## TASKS
**A)** List every abbreviation written in capital letters that appears in the passage on the cannabinoid brain trauma trial, in order of first appearance.
**B)** Extend the passage on the cannabinoid brain trauma trial past its final sentence.

This morning the company announced next quarter it would begin a clinical trial of its novel cannabinoid formula against brain trauma.
Specifically, it could lessen the effects of traumatic brain injury (TBI) by protecting the brain against injury mechanisms causing head trauma.
TBI is a key risk factor of Chronic Traumatic Encephalopathy (CTE). CTE is a long term condition that happens after years of regular brain trauma.
“By treating concussion in the days following those injuries, IHL will have effectively created a CTE prevention plan that lessens the effects of TBI in the short term while lessening the patient’s risk of developing CTE,” said Chief Medical Officer Sud Agarwal.
Impression will be targeting Australian MMA fighters and is aiming to recruit 50 who have sustained moderate to severe concussion.
But of course, boxing is far from the only sport where concussion is an issue – the company named the AFL & NFL as two other leagues where CTE is widespread.
Critically, Impression says that its products are designed to satisfy WADA and ASADA specifications.
Impression shares gained 11 per cent this morning. While shares saw a spectacular run in the third quarter of last year, they retreated in recent weeks due to the coronavirus spooking investors.

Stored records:
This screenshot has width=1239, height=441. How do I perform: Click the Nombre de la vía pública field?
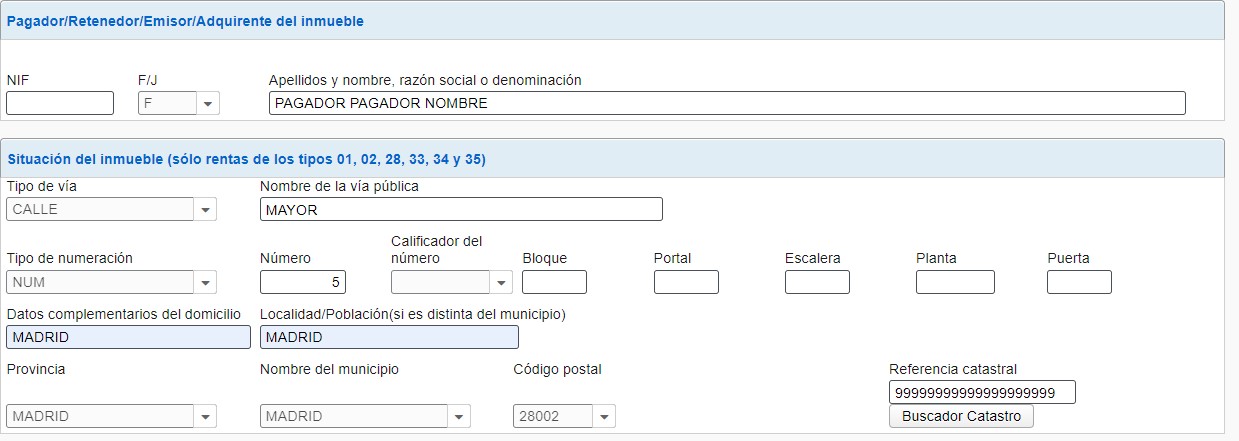point(461,209)
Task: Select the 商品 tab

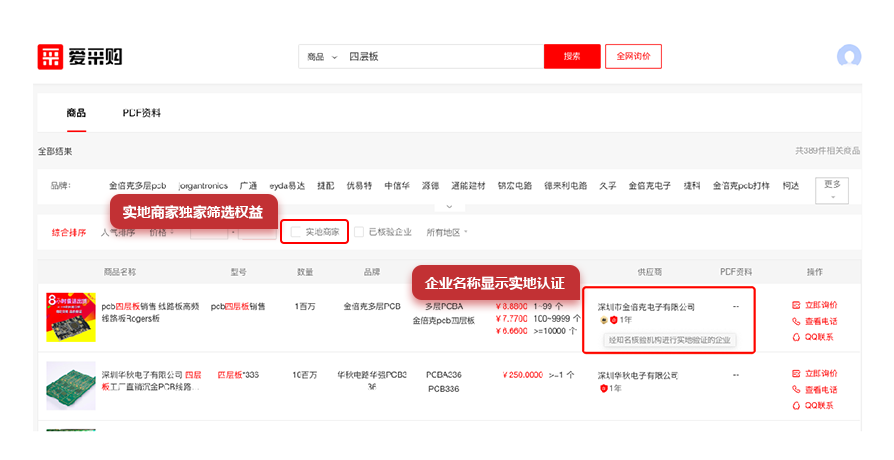Action: pyautogui.click(x=76, y=113)
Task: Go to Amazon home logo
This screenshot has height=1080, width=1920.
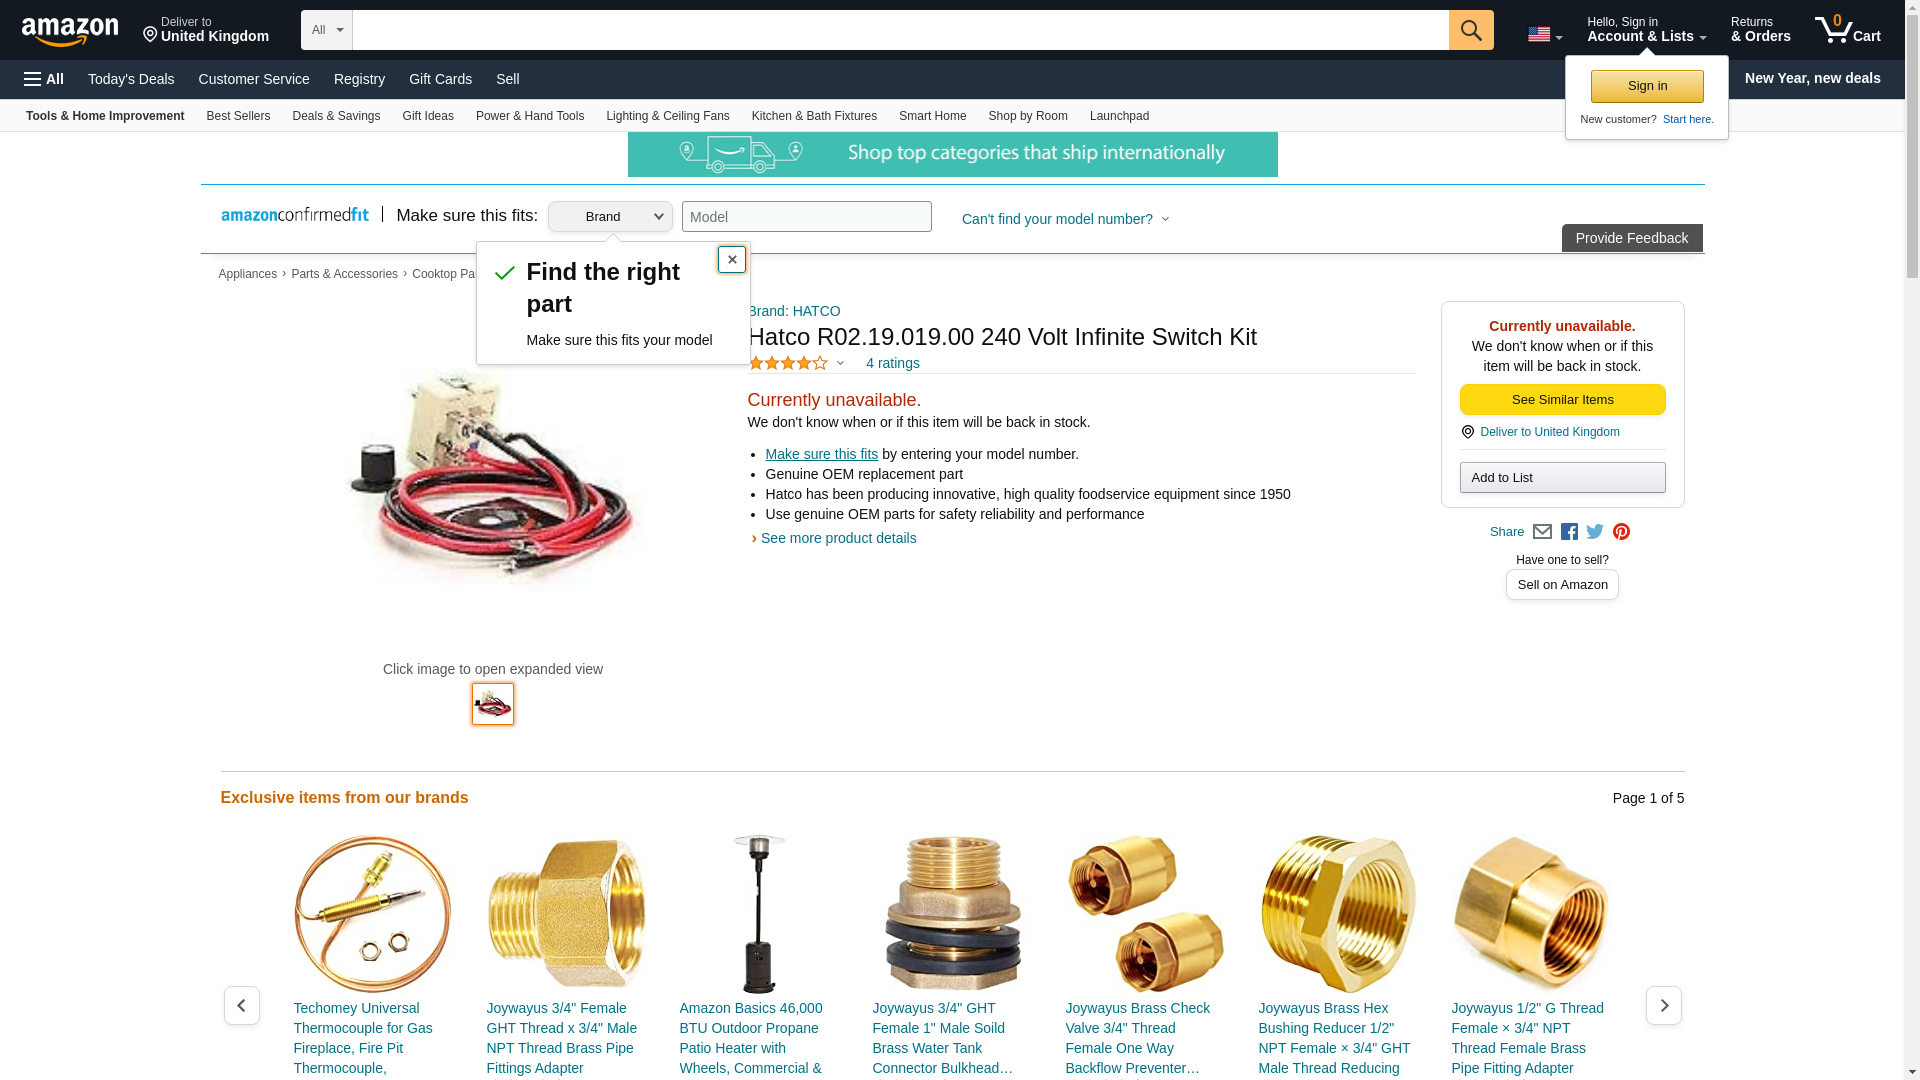Action: tap(70, 31)
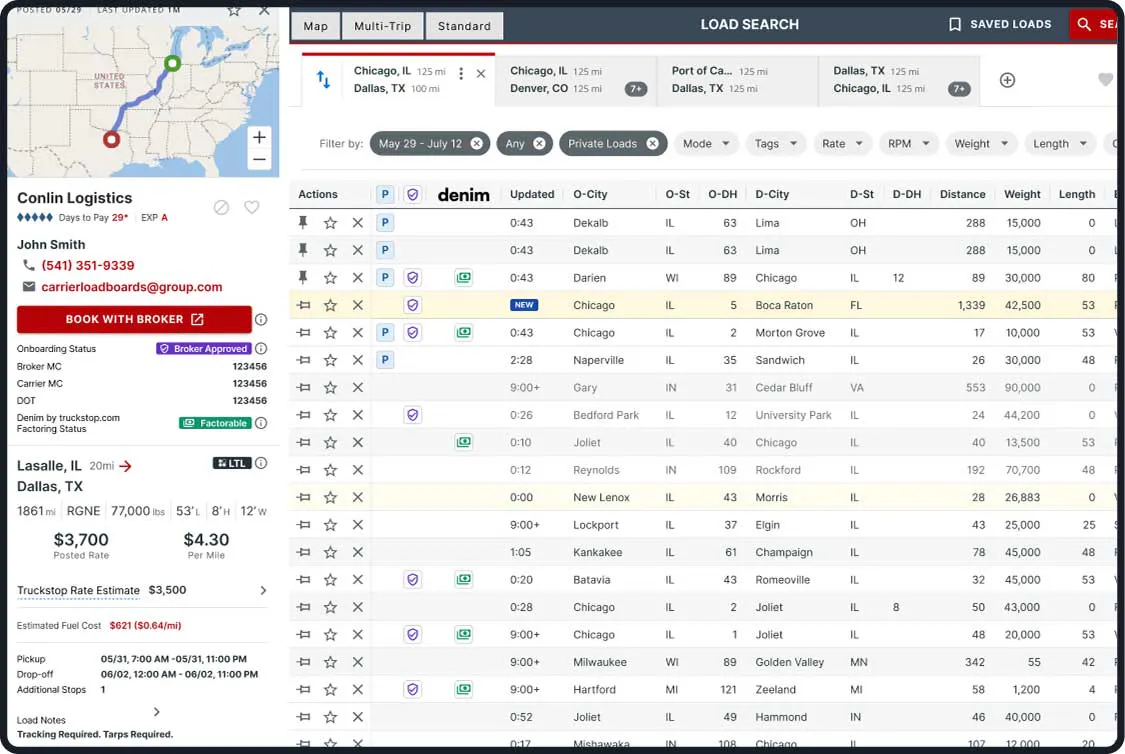1125x754 pixels.
Task: Select the Map tab
Action: (315, 26)
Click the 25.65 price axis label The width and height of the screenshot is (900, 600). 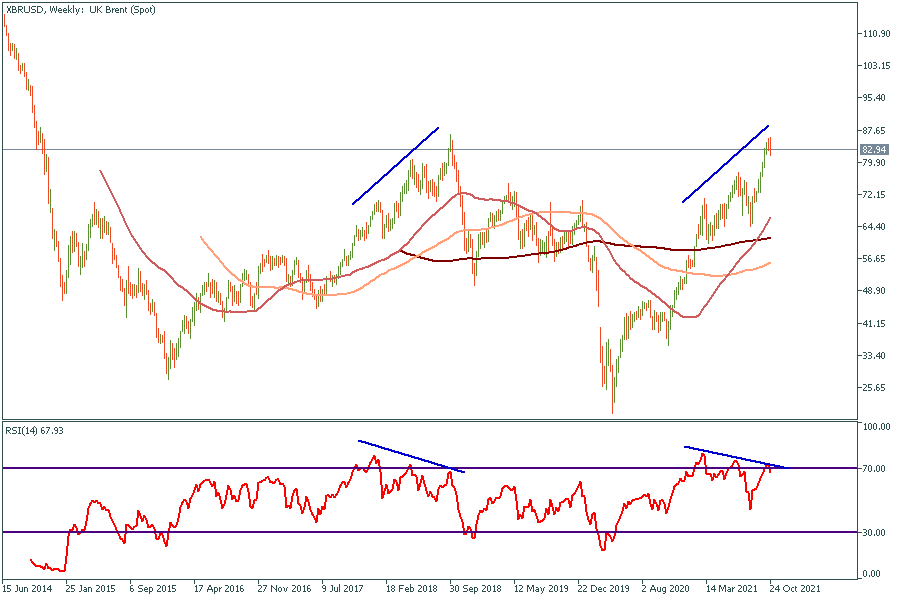tap(875, 388)
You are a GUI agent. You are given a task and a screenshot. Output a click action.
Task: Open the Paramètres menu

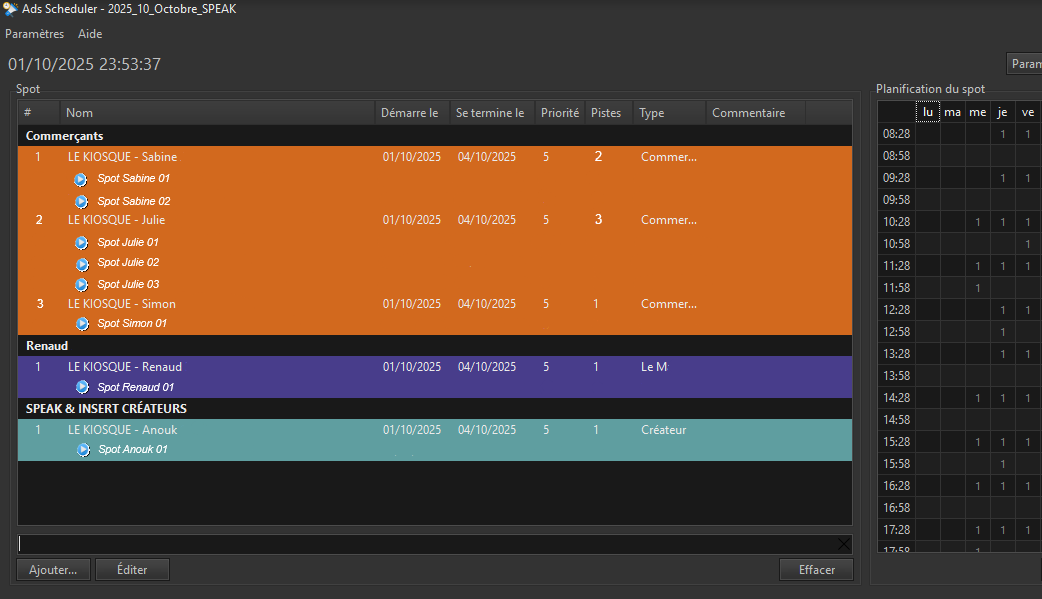pos(34,34)
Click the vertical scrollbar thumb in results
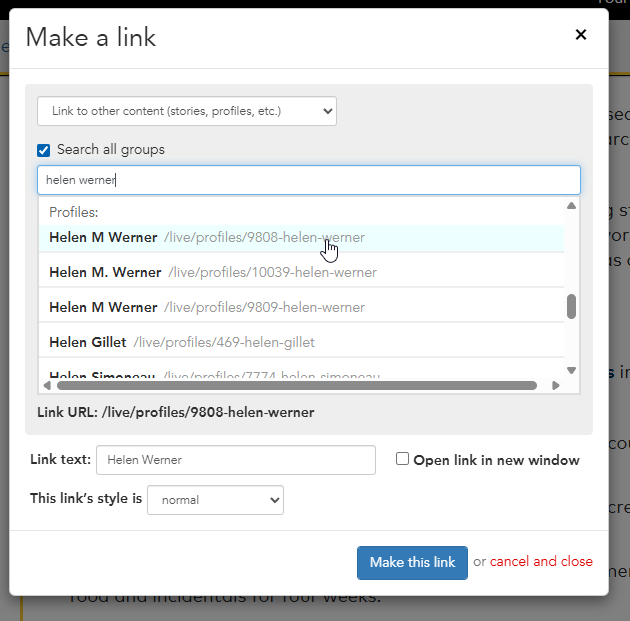 click(x=571, y=306)
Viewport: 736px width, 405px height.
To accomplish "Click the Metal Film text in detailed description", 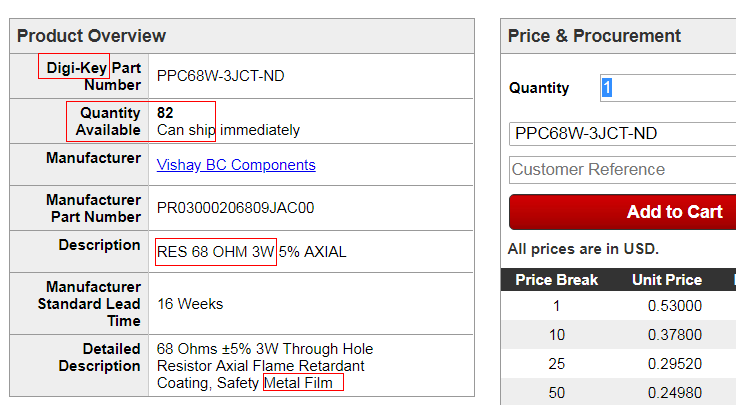I will point(298,383).
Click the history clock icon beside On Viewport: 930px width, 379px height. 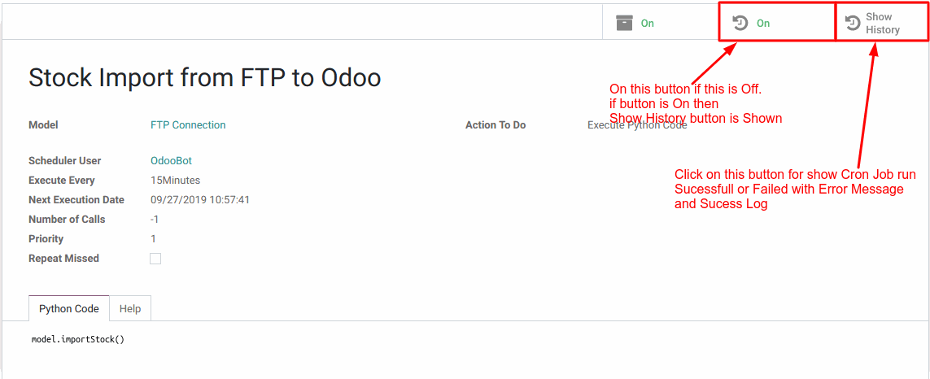pyautogui.click(x=740, y=23)

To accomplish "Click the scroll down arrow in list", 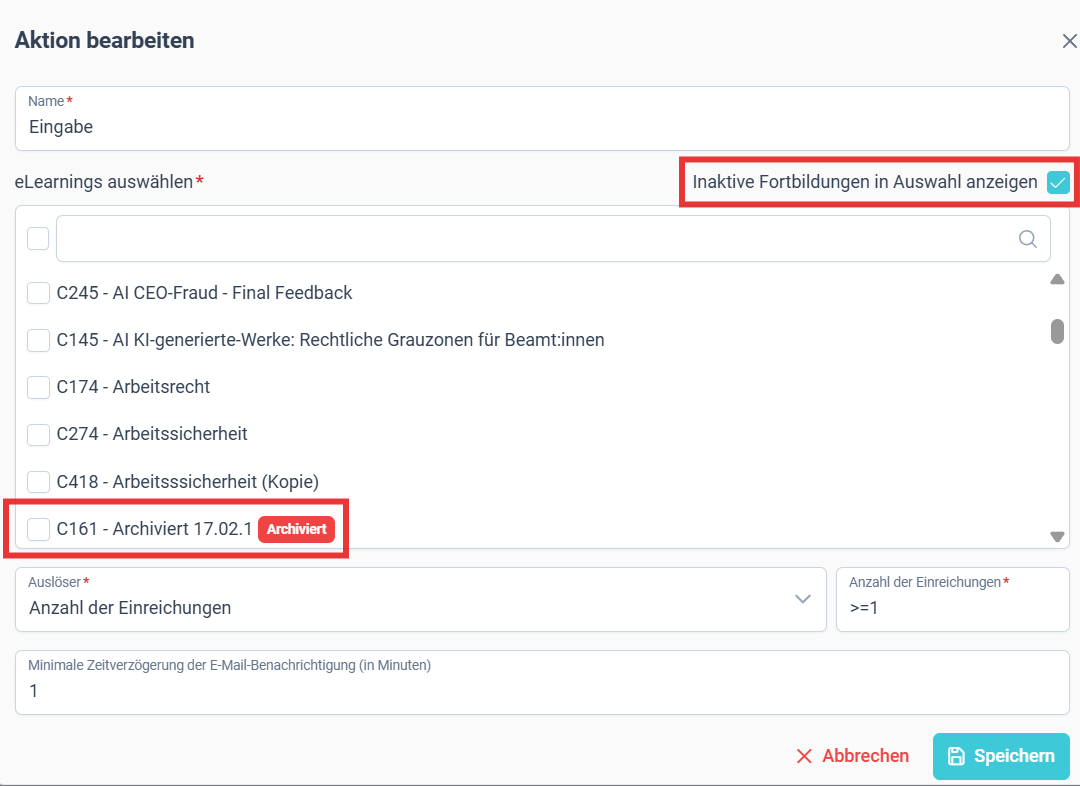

## WRITTEN RESPONSES
**A)** TBI, CTE, IHL, MMA, AFL, NFL, WADA, ASADA

**B)**
THC Global Group (ASX:THC) told shareholders it commenced production and would be supplying cannabis medicines to 6,000 patients from next quarter. It will supply directly to pharmacies, clinics and hospitals under the Canndeo brand. Shares rose 16 per cent this morning.
MGC Pharmaceuticals (ASX:MXC) amended its Brazilian distribution agreement with ONIX. The distribution period is for at least seven years and ONIX has agreed to buy a minimum of 20,000 units in the first year. The order is worth at least $1.65m, and $107,000 is payable right now. From the second year, ONIX will buy a minimum of 50,000 units each year, worth $4.1m.
Creso Pharma (ASX:CPH) meanwhile is entering Scandinavia. It signed a commercial term sheet with Norwegian pharmaceutical distributor Farmagon. The first phase of the roll out will involve Creso’s cannaQIX 50 and cannaQIX 10 products.